Vitamin D₃ photosynthesis in the skin is formulated as a set of reaction equations, including side-reactions to lumisterol, tachysterol and toxisterols, and the accompanying reverse reactions, isomerisation of previtamin D₃ to vitamin D₃ and photodegradation of vitamin D₃. The solution of this set is given for the stationary irradiance spectrum. The effective action spectrum for the instantaneous vitamin D₃ production changes shape as a function of exposure, and therefore, no single action spectrum can be used. We assessed the action spectrum for unexposed skin and for skin that has been exposed to 7.5 Standard Erythemal Doses (SED). We constructed two new estimates: (1) the RIVM action spectrum, based on absorption spectra, quantum yields and skin transmission spectra, and (2) the modified QUT action spectrum, which is adjusted for self-absorption and skin transmission. For previously unexposed skin, the modified QUT action spectrum gives a qualitatively similar, but larger estimate than the RIVM action spectrum. We have not been able to solve the lack of quantitative agreement between the vitamin D production estimates from the three action spectrum estimates (RIVM, modified QUT and CIE). All new action spectra have stronger emphasis on the short wavelengths than the CIE action spectrum.

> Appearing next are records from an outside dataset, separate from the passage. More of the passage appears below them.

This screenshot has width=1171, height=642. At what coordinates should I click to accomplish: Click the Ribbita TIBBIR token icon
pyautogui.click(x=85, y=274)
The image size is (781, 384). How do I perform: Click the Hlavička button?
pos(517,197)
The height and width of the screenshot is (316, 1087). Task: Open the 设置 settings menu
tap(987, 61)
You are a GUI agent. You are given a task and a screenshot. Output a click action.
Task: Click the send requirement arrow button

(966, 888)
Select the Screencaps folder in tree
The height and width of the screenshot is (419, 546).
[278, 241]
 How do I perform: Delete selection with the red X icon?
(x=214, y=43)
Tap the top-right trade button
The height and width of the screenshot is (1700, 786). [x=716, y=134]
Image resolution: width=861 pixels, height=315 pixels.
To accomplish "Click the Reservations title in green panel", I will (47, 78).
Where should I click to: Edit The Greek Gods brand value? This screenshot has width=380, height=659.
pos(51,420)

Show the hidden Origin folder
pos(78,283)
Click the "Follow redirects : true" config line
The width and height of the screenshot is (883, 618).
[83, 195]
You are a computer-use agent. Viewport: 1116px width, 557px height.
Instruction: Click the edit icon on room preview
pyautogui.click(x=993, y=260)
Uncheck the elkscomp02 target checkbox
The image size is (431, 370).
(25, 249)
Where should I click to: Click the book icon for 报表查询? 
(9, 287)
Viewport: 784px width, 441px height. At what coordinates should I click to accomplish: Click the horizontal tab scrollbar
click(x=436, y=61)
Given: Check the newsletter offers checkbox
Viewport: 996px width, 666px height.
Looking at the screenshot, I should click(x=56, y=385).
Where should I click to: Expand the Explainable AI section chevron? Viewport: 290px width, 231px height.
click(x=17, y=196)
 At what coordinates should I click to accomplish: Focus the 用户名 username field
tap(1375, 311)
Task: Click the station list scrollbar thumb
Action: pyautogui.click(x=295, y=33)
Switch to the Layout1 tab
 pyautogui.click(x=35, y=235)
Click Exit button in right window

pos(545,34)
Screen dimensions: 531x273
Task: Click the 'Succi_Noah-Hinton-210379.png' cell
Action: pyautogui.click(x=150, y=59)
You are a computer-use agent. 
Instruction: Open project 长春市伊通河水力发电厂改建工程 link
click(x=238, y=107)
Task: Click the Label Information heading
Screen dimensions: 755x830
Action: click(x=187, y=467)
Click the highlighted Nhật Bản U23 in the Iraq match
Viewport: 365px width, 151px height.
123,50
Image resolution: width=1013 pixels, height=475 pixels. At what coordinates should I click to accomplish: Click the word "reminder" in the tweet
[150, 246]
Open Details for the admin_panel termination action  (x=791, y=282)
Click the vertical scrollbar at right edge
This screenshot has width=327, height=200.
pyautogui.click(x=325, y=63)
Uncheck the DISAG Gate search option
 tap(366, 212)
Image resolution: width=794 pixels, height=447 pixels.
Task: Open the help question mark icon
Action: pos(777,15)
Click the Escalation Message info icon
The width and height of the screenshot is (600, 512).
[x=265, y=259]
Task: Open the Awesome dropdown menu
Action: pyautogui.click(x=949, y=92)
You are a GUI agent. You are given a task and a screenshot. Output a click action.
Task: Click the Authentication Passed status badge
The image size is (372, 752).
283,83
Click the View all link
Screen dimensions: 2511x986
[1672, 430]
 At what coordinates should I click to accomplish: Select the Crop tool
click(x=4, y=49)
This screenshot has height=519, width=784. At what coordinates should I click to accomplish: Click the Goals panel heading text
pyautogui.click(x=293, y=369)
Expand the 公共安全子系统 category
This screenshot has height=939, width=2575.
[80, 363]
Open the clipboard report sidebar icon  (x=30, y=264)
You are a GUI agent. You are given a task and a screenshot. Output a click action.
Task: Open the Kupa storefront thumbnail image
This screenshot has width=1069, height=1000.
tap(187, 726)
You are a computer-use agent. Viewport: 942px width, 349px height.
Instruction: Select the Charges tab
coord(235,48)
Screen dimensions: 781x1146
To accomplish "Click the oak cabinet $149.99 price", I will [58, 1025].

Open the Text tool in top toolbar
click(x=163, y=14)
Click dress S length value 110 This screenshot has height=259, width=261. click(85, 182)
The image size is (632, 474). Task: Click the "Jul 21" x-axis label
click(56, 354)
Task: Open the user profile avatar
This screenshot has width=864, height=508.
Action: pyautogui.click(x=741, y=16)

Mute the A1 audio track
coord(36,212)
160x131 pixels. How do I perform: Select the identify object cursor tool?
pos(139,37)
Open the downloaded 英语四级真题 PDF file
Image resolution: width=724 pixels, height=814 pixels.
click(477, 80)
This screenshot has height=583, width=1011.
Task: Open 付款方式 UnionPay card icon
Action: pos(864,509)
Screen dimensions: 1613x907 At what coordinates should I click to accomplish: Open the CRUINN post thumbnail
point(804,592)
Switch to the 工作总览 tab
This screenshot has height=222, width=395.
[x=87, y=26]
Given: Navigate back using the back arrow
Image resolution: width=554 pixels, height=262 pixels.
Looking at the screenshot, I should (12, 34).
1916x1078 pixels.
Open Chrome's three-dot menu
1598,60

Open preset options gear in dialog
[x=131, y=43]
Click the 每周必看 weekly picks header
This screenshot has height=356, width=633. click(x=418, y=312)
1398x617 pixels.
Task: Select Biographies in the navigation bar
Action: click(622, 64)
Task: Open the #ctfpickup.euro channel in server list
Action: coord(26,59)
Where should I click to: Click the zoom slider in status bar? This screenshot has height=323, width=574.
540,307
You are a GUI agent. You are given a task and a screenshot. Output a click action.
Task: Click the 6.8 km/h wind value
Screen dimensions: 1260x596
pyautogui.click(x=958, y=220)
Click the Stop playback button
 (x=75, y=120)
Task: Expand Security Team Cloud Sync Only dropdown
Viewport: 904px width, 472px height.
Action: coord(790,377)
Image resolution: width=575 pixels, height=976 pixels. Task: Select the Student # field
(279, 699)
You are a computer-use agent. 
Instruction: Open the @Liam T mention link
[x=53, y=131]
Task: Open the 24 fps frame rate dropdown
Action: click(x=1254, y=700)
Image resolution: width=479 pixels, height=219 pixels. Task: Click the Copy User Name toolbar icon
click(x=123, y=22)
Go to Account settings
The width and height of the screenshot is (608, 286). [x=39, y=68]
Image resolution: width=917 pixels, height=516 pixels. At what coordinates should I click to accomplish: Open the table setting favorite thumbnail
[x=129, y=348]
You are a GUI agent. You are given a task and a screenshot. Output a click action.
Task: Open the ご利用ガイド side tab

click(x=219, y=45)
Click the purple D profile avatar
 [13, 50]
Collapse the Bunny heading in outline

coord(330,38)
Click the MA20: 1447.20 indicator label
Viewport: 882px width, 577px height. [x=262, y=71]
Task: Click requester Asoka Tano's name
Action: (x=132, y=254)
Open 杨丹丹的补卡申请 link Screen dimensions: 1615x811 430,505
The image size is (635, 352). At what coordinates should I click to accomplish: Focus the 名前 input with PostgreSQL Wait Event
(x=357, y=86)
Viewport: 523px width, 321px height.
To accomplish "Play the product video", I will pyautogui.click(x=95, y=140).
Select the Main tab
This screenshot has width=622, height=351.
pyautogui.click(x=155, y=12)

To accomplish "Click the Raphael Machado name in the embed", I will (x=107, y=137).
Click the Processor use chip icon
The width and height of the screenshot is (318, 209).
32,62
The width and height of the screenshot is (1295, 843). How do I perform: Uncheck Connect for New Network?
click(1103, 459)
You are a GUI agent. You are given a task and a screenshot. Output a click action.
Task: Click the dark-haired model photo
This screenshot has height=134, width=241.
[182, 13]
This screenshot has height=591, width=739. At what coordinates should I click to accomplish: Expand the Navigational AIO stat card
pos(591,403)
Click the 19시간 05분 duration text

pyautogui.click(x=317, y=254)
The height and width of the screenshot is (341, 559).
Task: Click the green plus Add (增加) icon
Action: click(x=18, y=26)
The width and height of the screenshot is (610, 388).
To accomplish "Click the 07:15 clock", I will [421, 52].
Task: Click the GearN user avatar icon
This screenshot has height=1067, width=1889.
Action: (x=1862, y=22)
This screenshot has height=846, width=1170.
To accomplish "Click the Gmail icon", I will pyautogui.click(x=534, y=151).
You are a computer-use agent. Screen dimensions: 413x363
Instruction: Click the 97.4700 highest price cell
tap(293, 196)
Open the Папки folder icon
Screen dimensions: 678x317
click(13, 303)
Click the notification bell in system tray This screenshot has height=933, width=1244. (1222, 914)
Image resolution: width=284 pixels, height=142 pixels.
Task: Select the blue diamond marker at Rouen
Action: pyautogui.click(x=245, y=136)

We showed that, for wavelengths larger than 300 nm, the bandwidth that was used in the experiment that formed the basis of the CIE action spectrum, gives a red-shift of about 1 nm. Generally, with the formation of previtamin D₃, the return reaction to provitamin D₃ limits the production of vitamin D₃. After some exposure, the new action spectrum has negative values for the longer wavelengths in the UVB. For the RIVM action spectrum, this happens after 7.5 SED, for the modified QUT action spectrum already after 1.25 SED, and after 7.5 SED the net production rate is largely cancelled. Thus prolonged exposure of previously unexposed skin saturates vitamin D₃ formation. For maximum vitamin D production after 1.25 SED, sunscreens should block wavelengths larger than 310 nm. Sunscreens that block only UVB could result in reduction in vitamin D production after prolonged exposure, or even a destruction of vitamin D that has just been formed.